**Supplied data**

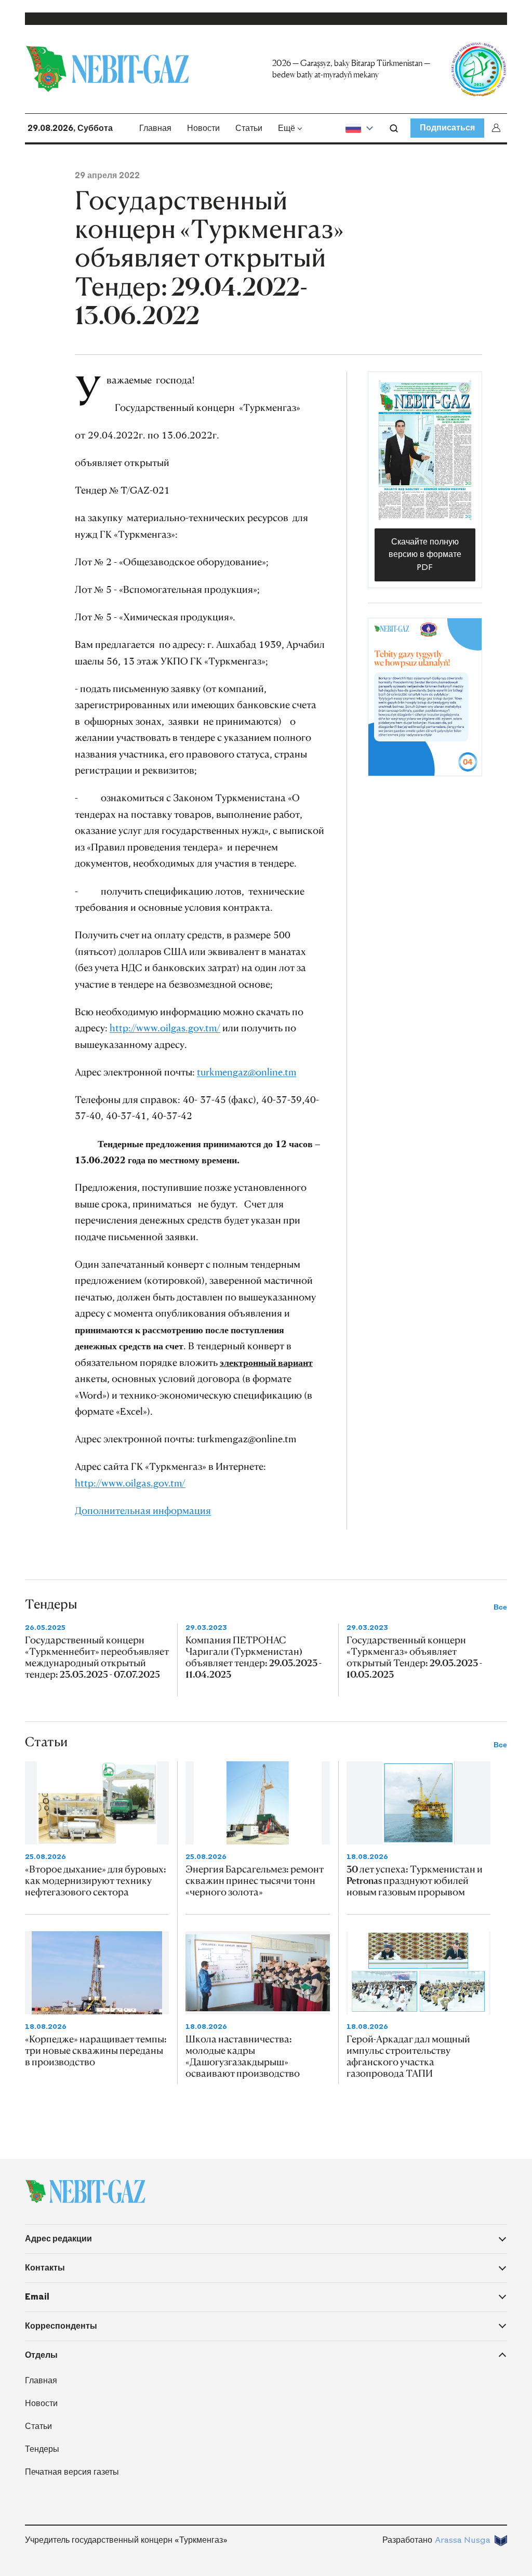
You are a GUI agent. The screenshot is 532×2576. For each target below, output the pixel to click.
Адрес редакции (58, 2238)
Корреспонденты (61, 2326)
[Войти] (498, 128)
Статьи (248, 128)
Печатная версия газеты (72, 2472)
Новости (203, 128)
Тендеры (42, 2449)
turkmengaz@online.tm (246, 1072)
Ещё (286, 128)
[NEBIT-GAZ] (85, 2191)
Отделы (41, 2355)
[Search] (394, 128)
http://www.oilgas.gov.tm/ (165, 1027)
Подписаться (447, 127)
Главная (155, 128)
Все (500, 1607)
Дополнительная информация (143, 1510)
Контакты (45, 2268)
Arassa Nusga (462, 2540)
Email (37, 2297)
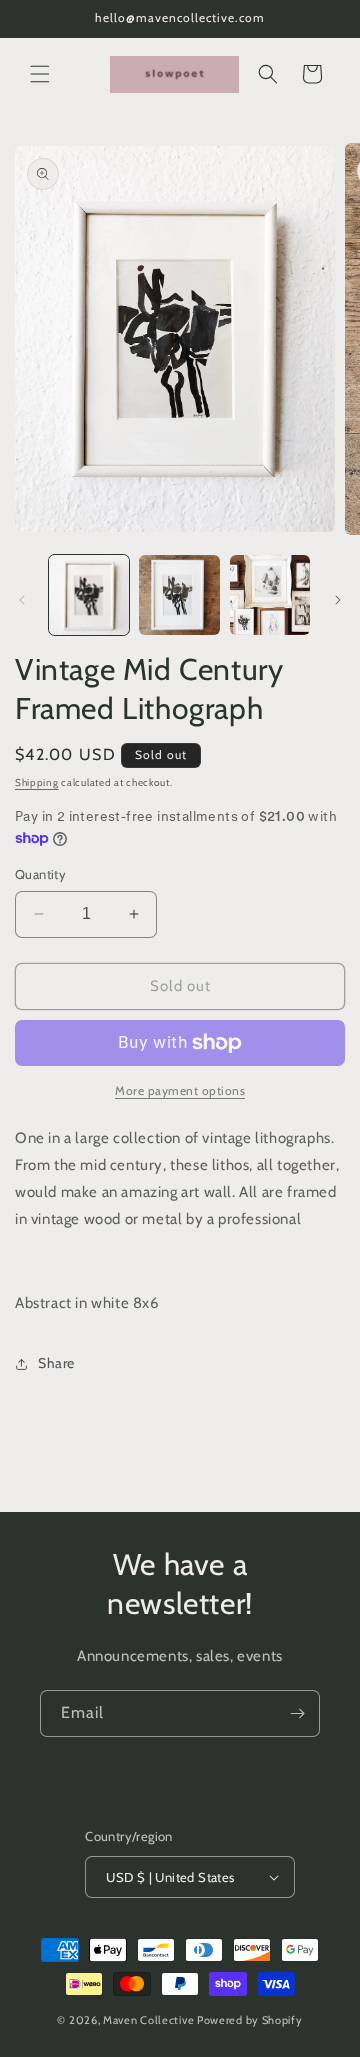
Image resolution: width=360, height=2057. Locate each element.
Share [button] (56, 1363)
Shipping (37, 782)
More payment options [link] (180, 1090)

**Your objective**
Could you return exactly the lines above from the line with "turkmengaz@online.tm (246, 1072)" to the line with "Email (37, 2297)", both included, and nothing else?

**Your response**
turkmengaz@online.tm (246, 1072)
Ещё (286, 128)
[NEBIT-GAZ] (85, 2191)
Отделы (41, 2355)
[Search] (394, 128)
http://www.oilgas.gov.tm/ (165, 1027)
Подписаться (447, 127)
Главная (155, 128)
Все (500, 1607)
Дополнительная информация (143, 1510)
Контакты (45, 2268)
Arassa Nusga (462, 2540)
Email (37, 2297)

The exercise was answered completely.